Себастиан держал в руках оторванную голову. Судя по длинным волосам и дикой бороде, голова принадлежала известному скандалисту и пьянице Аттиле, наводившему когда-то своим топором ужас на половину питейных заведений Колонии X.
Робота Андроника находка не впечатлила.
— Ну и что? — сказал он. — Обыкновэнный жмурик. Никакой цэнности я в этом прэдмэтэ не вижу.
— Да! — проговорил Изя, принимая свирепо вращавшую глазами голову Аттилу в свои руки. — Бедный жмурик! Но ценность этого предмета состоит в том, что предмет может давать показания. Предмет!.. Тьфу, черт… Голова! — скомандовал Изя. — Давай показания!
Но Аттила показания давать не спешил. Выражая глубокое презрение к представителям закона, он плюнул в робота Андроника, сморкнулся в Себастиана и цапнул Изю за палец.
— Аи! — вскрикнул Изя, роняя голову. — Вот сволочь.
— Себастиан! — с готовностью сказал Себастиан.
— Не надо, — остановил его Изя. — Ну, найдешь ты еще одну голову, и что? Говорить они с нами все равно не будут. Они все — герои — принципиальные. Вольные птицы, презирающие власти. Тьфу на них. Я лично больше никого из этих дикарей допрашивать не буду. Мне этот урод едва палец не отхватил. Лучше пойдемте поищем местного участкового Эдуарда Гаврилыча. Нам его спасать поручили.
— Пойдем, — согласился робот Андроник. — А где его искать?
Изя пожал плечами.
— Себастиан! — тут же воскликнул Себастиан, указывая на правительственное здание. — Себастиан! Себастиан!
— Что это с тобой сегодня? — осведомился Изя. — Разговорился, не остановить. Ну, пойдем посмотрим в здании. Оттуда был передан сигнал в администрацию Цепочки. Пойдем.

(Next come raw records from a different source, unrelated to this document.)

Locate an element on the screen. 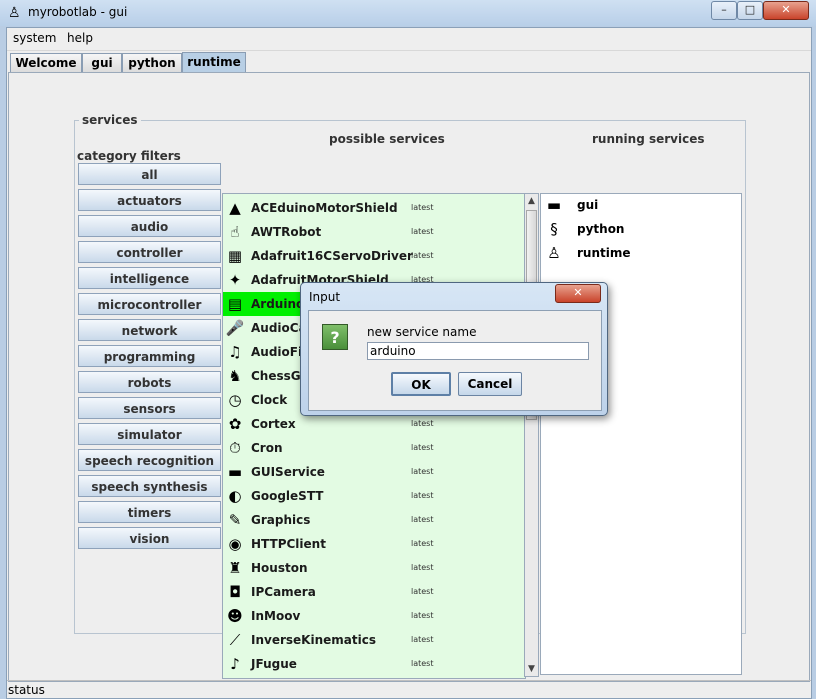 This screenshot has width=816, height=699. running-service-name: runtime is located at coordinates (604, 253). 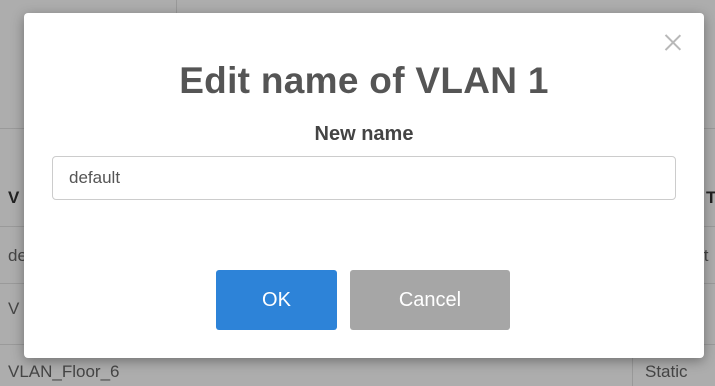 What do you see at coordinates (673, 42) in the screenshot?
I see `close-icon` at bounding box center [673, 42]. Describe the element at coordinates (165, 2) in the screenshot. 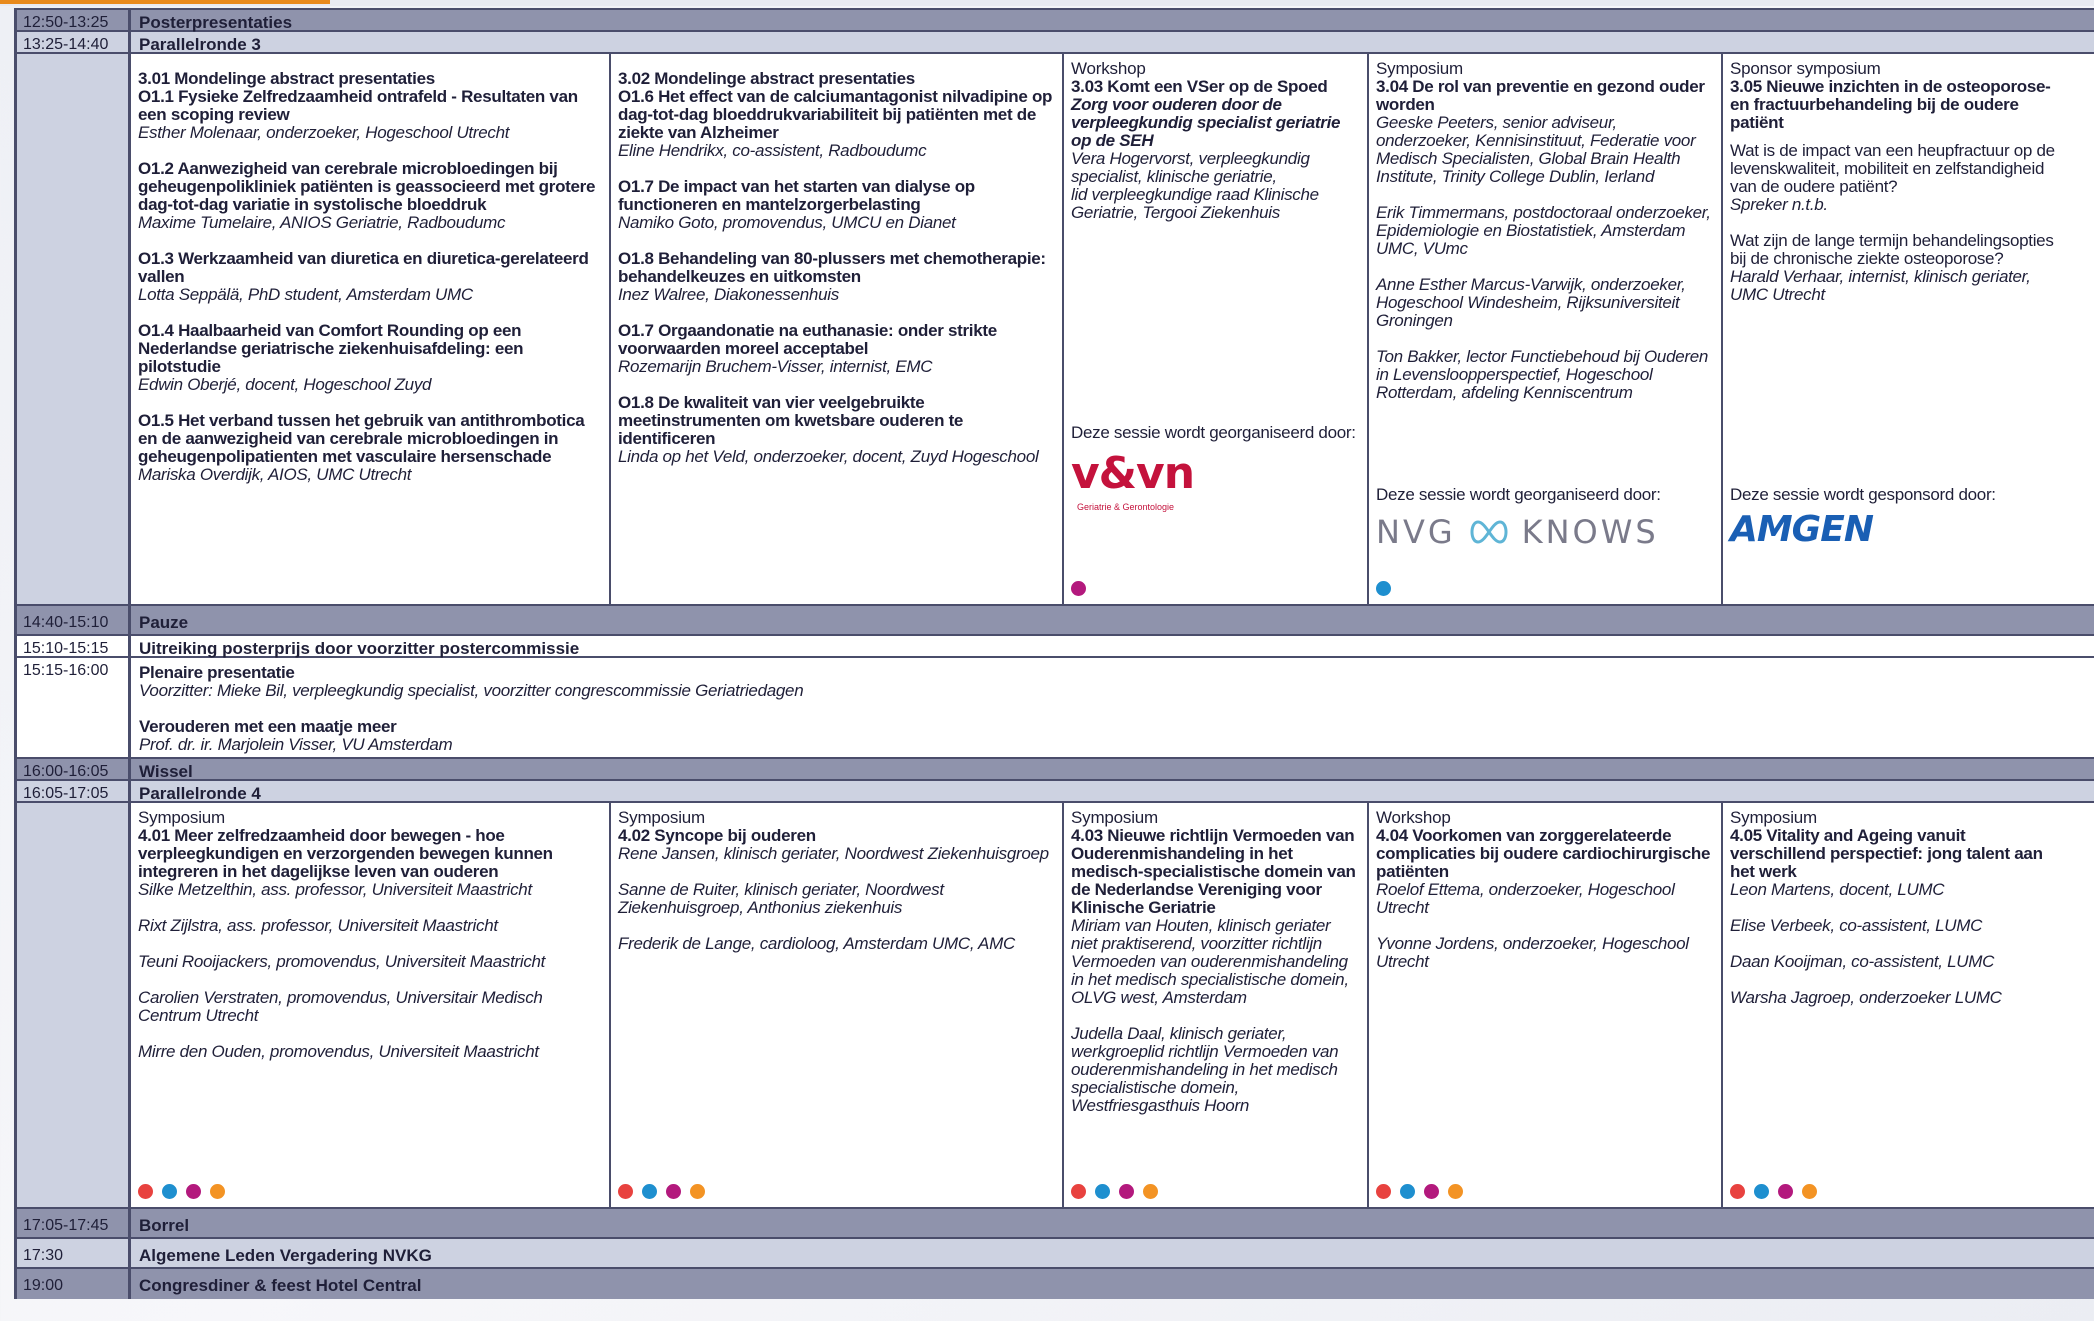

I see `header-accent` at that location.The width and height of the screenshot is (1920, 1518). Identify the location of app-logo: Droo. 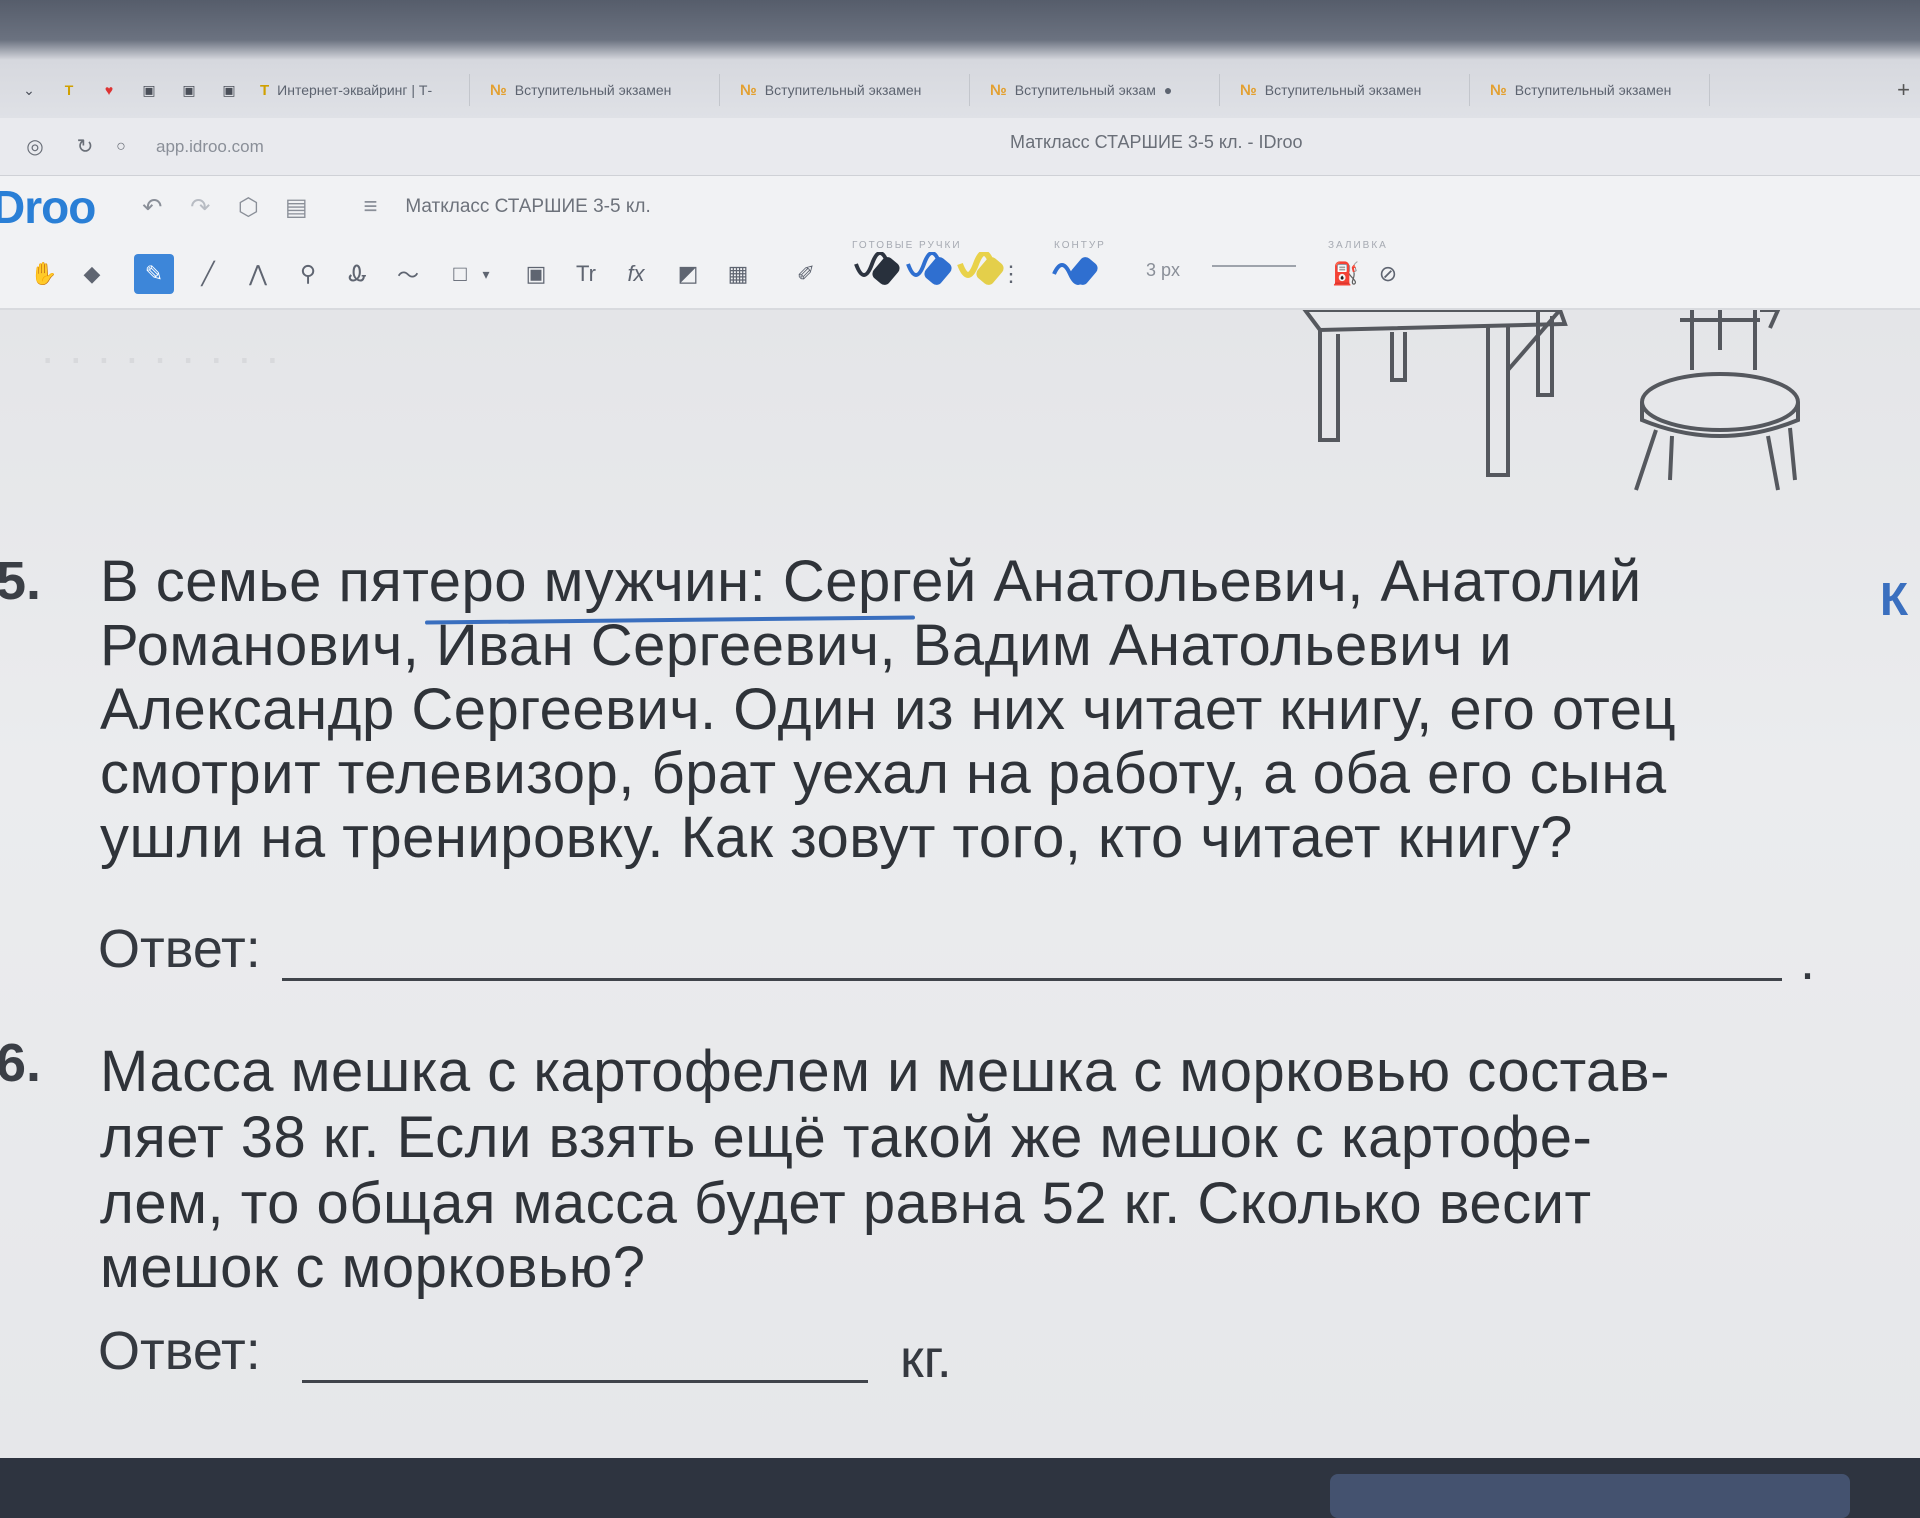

Ифриты и робот поднялись на третий этаж. Зрелище, которое открылось им, было поистине ужасным. В центре комнаты, носившей на себе следы ужасного разрушения, лежал участковый Колонии X Эдуард Гаврилыч — но в каком он был виде! Руки и ноги участкового были завязаны одним крепким узлом, в котором любой человек, мало-мальски сведущий в флотской жизни, признал бы великолепный морской узел вроде тех, какие вяжут на канатах, крепящих к пристани небольшие суда: Никита изучил премудрости морских узлов в конце своей богатой событиями бандитской жизни — наручников всегда не хватало, а бизнесмены, обязанные платить дань бригаде Жени Петросяна, все больше попадались строптивые. Обе головы Эдуарда Гаврилыча таращили глаза на пришельцев, но не говорили ни слова, последнее могло быть объяснено тем фактом, что шеи Эдуарда Гаврилыча были туго сплетены между собой на манер косички.